*** Input Section Begins ***
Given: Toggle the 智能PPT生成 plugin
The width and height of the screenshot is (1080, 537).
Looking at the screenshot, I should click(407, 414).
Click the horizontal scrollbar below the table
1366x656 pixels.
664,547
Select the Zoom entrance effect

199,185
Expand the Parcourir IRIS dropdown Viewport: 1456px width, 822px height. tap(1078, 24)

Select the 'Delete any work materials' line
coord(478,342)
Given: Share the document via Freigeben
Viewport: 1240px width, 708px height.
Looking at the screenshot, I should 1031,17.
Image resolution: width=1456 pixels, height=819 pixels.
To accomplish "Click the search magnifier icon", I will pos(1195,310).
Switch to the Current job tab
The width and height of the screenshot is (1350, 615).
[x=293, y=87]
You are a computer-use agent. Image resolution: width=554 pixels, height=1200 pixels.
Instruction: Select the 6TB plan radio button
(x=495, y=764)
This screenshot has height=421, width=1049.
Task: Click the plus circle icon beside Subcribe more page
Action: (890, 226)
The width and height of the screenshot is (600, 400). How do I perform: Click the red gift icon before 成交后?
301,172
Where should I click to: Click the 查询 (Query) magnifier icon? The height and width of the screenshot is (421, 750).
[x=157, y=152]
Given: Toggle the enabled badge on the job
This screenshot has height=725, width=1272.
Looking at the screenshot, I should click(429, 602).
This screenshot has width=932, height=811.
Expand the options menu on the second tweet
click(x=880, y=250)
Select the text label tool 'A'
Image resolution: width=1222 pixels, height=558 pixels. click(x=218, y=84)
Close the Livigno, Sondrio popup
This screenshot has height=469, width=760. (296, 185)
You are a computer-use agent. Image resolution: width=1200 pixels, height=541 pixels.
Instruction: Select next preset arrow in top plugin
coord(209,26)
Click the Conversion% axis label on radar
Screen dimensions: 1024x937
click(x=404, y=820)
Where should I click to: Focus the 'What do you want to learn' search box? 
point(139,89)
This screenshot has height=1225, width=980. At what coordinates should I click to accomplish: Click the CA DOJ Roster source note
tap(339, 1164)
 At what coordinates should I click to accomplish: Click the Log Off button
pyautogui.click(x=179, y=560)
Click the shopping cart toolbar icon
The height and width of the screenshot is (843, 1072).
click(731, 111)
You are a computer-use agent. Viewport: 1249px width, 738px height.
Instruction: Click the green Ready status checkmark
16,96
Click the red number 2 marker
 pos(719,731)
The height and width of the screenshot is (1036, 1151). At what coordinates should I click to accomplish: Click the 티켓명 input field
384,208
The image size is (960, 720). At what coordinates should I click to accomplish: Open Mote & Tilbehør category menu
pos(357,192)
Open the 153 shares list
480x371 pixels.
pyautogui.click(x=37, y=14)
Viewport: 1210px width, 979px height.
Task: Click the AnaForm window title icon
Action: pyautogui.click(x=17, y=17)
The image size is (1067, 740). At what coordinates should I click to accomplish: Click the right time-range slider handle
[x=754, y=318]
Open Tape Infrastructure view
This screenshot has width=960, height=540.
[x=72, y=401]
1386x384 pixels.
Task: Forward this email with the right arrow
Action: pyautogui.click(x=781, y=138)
*** Input Section Ends ***
What is expected.
If a line above holds the string "computer", count it; give the final total as the only output.

Answer to this problem.
3